[[ MATERIAL FOR THIS TASK open ]]

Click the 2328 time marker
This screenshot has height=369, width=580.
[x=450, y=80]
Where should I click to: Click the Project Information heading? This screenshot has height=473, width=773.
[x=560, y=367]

[[ MATERIAL FOR THIS TASK closed ]]

> _TASK REQUIREMENTS_: In the answer, each line of the data must appear exactly as written.

> _RESULT FOR THIS TASK_:
Click the 2328 time marker
This screenshot has height=369, width=580.
[x=450, y=80]
Where should I click to: Click the Project Information heading? This screenshot has height=473, width=773.
[x=560, y=367]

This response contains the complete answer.